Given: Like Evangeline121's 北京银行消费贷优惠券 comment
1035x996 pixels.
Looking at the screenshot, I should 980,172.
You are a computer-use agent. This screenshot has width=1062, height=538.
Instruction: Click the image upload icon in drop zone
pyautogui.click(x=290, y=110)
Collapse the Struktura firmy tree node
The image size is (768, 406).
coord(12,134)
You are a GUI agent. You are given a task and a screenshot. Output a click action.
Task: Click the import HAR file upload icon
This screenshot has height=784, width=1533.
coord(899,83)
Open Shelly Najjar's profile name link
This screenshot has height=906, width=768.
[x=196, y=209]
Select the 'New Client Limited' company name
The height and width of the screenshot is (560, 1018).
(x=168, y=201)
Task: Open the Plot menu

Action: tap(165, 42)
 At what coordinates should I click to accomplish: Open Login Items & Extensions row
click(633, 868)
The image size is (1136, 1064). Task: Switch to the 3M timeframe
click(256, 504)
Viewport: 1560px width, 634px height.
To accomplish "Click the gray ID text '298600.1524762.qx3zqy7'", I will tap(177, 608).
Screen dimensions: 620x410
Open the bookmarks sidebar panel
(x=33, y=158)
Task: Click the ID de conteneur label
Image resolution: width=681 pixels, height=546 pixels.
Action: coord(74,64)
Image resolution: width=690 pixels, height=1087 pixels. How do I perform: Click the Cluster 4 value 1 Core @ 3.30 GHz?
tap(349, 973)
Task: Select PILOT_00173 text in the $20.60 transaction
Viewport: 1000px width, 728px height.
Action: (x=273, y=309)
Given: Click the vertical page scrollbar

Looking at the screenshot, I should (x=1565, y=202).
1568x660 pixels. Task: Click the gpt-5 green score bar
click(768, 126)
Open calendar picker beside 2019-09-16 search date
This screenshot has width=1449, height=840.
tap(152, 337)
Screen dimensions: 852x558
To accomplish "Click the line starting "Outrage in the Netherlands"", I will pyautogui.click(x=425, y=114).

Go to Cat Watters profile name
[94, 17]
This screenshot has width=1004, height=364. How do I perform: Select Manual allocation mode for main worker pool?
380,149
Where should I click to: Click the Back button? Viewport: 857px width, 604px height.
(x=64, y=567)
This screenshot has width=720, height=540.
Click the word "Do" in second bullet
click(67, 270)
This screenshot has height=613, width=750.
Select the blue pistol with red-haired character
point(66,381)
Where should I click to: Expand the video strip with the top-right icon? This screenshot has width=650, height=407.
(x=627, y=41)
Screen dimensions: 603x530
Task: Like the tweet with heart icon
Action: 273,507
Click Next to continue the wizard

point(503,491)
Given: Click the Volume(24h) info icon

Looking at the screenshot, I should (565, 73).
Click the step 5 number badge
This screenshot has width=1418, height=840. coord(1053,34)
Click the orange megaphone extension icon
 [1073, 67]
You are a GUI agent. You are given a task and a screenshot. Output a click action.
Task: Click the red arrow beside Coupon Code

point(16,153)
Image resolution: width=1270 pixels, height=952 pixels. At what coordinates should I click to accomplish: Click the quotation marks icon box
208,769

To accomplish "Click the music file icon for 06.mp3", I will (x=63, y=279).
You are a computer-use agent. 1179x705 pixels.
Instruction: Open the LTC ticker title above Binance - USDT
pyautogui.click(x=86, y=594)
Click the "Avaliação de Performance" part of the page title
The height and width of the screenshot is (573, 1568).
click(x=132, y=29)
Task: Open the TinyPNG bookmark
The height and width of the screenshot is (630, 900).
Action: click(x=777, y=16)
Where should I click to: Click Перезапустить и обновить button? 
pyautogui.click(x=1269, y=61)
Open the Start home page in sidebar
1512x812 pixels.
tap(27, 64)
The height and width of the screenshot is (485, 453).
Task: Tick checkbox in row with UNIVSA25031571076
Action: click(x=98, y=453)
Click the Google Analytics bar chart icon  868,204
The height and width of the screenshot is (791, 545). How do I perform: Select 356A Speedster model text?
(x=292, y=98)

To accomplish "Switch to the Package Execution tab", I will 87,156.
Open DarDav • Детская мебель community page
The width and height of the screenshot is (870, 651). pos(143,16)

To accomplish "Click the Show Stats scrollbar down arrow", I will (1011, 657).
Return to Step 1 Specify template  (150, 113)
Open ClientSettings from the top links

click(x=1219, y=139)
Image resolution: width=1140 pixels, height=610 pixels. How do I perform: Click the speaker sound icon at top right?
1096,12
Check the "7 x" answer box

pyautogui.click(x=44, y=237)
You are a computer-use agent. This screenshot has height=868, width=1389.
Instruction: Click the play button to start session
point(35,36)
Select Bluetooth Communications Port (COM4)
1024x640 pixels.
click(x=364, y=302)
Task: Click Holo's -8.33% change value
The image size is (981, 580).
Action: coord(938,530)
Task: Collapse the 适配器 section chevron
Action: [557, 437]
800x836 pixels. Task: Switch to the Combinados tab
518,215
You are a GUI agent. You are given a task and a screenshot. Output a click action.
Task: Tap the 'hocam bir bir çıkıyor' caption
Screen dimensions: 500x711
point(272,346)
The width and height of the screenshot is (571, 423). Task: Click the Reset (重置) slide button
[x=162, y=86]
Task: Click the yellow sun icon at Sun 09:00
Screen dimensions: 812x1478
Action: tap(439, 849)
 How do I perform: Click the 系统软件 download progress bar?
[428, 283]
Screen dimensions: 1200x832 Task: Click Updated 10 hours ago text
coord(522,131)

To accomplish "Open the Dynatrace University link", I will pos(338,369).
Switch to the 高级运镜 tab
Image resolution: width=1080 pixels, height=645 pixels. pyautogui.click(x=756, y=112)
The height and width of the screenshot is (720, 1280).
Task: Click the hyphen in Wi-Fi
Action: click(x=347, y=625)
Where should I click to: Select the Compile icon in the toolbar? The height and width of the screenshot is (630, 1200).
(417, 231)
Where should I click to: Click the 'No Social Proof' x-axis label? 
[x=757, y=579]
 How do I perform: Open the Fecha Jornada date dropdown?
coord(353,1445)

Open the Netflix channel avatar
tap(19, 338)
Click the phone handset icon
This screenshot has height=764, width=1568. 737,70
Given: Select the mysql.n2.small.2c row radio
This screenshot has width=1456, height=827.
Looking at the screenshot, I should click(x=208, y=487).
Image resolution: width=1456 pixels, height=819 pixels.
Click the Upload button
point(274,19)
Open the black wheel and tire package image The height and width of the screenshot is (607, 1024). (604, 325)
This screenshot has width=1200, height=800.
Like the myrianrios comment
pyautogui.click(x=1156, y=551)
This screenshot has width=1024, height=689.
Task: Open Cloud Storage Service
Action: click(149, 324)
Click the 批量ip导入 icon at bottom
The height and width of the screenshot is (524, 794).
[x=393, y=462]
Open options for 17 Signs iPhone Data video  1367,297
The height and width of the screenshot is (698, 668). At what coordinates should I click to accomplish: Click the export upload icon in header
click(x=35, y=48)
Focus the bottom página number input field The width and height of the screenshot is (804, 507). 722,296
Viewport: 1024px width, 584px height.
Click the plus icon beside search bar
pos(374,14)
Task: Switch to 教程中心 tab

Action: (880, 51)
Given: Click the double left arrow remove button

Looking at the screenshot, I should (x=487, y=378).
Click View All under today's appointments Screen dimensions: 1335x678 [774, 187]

• _Exercise description_
The lines to copy are those above that contain the string "computer".

• _Result below_
You are a computer-use agent. This screenshot has width=1062, height=538.
You are a computer-use agent. 1179x705 pixels.
You are a computer-use agent. This screenshot has height=868, width=1389.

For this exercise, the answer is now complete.